Problem to work on:
Please reproduce, word for word, the records from the line with "Personal Training (409, 1110)" up to and including the line with "Colibri (241, 1224)", and nothing else.
* * * * *
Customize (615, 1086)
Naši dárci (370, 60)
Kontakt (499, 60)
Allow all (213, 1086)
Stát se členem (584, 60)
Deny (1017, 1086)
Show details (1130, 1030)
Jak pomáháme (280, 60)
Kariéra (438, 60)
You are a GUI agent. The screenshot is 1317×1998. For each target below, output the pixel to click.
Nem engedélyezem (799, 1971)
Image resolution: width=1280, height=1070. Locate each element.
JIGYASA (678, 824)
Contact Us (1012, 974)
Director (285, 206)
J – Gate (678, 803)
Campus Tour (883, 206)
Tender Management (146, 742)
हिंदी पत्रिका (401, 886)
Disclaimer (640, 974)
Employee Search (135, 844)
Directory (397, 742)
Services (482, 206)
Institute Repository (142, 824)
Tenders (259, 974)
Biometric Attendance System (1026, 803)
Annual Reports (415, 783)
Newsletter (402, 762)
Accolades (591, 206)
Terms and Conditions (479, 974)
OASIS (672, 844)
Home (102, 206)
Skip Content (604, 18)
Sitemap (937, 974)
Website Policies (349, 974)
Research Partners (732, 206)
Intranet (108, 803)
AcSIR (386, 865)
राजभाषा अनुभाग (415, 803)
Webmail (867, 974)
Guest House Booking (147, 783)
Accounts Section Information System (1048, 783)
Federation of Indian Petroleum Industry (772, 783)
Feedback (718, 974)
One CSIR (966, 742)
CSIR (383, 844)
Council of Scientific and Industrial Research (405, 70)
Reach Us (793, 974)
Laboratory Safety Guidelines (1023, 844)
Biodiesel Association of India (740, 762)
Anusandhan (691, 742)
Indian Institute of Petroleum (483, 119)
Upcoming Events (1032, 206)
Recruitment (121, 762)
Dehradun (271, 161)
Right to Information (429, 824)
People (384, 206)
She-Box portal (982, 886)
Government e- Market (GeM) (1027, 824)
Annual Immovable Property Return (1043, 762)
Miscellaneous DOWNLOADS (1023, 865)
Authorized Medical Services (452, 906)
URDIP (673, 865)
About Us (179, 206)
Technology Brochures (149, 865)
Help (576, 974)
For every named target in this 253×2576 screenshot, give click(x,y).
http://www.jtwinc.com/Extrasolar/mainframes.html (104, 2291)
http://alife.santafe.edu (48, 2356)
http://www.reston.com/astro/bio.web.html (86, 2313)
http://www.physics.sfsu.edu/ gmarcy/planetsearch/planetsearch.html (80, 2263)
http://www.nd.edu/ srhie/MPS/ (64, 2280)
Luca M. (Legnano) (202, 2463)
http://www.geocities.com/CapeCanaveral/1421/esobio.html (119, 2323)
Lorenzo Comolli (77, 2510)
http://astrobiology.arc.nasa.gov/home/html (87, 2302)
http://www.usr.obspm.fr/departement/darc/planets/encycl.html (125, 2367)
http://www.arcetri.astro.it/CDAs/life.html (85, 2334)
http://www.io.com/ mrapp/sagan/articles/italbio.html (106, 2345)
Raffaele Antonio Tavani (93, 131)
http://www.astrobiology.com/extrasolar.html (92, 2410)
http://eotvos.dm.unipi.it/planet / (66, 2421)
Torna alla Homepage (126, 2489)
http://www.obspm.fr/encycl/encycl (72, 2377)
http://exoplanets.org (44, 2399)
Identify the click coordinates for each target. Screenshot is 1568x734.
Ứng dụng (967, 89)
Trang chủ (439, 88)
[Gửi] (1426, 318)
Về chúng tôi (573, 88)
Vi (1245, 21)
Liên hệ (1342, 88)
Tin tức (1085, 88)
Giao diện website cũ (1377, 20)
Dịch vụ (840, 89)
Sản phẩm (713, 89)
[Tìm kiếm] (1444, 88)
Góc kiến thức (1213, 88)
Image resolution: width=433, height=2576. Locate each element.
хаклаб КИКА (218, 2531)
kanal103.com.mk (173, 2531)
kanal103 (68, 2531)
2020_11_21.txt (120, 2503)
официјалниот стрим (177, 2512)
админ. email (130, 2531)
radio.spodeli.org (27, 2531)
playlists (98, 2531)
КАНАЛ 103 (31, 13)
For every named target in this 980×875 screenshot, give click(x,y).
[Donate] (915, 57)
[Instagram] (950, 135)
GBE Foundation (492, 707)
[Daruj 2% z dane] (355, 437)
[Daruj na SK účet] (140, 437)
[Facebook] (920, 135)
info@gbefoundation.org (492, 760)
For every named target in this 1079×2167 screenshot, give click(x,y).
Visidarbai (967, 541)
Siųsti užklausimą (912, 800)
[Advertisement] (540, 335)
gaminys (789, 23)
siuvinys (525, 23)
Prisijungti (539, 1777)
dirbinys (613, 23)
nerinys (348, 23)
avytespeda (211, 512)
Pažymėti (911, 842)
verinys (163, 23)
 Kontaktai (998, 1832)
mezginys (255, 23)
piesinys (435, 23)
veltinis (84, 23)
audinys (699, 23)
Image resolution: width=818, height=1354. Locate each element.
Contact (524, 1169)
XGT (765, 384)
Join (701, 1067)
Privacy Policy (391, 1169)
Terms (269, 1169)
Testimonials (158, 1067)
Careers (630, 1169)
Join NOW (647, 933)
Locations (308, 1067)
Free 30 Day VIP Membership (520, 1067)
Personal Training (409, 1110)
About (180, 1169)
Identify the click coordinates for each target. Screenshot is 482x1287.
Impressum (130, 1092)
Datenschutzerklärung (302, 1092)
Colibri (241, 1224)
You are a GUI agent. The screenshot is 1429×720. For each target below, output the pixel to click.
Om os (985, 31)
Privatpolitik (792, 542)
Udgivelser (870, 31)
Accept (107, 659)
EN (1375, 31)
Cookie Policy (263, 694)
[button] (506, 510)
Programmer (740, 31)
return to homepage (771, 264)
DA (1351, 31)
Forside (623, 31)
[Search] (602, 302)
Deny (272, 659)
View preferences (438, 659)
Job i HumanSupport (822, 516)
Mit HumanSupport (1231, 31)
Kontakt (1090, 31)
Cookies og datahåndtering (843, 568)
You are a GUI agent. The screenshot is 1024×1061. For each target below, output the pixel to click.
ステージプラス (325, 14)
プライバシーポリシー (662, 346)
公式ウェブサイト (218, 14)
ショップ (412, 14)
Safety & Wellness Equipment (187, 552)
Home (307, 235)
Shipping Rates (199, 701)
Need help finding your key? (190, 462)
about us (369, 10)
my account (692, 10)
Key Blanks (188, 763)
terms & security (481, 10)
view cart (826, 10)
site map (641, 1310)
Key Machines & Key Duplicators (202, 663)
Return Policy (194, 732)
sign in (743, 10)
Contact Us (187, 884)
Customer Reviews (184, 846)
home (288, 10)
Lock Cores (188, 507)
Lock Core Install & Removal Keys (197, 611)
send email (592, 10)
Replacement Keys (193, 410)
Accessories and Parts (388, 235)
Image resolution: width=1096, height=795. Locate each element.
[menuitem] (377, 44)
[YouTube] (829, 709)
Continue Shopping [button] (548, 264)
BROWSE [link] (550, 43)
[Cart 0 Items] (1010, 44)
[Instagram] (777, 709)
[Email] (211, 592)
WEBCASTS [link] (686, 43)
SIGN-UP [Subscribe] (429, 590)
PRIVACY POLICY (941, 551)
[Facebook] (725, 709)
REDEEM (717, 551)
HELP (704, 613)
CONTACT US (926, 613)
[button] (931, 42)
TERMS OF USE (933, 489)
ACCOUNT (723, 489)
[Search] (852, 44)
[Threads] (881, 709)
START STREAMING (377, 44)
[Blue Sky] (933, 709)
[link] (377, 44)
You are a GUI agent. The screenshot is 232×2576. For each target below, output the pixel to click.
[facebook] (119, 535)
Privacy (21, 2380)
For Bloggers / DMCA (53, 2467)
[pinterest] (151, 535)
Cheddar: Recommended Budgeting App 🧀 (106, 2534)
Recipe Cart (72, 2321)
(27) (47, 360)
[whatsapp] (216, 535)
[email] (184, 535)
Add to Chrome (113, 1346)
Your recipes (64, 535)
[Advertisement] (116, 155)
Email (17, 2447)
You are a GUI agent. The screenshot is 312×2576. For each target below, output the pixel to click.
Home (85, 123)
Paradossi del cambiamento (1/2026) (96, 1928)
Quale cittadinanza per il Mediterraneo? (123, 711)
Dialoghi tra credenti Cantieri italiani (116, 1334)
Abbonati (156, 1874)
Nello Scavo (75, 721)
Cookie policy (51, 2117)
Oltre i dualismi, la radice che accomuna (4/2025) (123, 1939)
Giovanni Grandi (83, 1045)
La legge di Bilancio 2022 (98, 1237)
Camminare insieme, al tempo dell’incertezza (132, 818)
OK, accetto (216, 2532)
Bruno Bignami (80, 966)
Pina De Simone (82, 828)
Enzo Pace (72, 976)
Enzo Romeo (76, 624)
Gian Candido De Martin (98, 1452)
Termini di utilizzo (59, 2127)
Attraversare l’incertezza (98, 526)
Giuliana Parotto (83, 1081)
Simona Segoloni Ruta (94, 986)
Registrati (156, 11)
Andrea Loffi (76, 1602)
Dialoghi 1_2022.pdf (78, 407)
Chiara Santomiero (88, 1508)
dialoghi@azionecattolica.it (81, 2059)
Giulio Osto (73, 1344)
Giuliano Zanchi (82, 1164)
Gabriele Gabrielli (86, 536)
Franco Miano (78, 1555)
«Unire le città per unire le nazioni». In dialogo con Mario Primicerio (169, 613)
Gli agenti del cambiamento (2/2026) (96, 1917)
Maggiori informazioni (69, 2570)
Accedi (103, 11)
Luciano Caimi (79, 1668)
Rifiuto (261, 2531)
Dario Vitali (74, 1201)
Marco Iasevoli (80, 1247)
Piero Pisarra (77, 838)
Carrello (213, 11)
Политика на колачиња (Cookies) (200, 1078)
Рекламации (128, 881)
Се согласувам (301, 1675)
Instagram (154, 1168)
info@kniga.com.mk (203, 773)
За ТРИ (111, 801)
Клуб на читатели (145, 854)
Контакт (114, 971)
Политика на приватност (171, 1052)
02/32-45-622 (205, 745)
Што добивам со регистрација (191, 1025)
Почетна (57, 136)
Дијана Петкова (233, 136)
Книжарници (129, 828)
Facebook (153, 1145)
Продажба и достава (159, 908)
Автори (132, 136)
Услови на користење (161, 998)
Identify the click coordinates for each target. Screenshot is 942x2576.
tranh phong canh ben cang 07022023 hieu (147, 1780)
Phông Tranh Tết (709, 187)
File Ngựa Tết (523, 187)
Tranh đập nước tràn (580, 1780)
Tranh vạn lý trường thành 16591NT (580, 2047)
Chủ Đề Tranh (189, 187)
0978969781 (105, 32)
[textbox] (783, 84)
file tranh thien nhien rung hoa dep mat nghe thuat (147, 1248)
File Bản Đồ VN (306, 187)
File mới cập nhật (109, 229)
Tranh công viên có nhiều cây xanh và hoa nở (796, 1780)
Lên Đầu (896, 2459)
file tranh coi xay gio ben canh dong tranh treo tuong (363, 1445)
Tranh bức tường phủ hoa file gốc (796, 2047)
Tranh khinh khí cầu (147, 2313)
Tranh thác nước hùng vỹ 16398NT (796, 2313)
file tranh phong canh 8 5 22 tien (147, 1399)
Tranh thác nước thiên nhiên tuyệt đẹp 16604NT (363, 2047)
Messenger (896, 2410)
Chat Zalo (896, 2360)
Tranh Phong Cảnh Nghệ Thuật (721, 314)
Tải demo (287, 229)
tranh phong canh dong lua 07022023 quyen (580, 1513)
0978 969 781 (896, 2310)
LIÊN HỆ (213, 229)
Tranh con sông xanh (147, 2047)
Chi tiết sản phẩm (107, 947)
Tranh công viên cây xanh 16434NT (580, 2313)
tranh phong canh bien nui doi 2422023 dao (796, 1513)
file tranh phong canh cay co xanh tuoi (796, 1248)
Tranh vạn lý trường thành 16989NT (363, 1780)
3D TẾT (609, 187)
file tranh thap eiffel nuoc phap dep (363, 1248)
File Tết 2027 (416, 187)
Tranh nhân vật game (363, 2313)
* * * * *
Full answer:
Personal Training (409, 1110)
About (180, 1169)
Identify the click coordinates for each target. Screenshot is 482x1287.
Impressum (130, 1092)
Datenschutzerklärung (302, 1092)
Colibri (241, 1224)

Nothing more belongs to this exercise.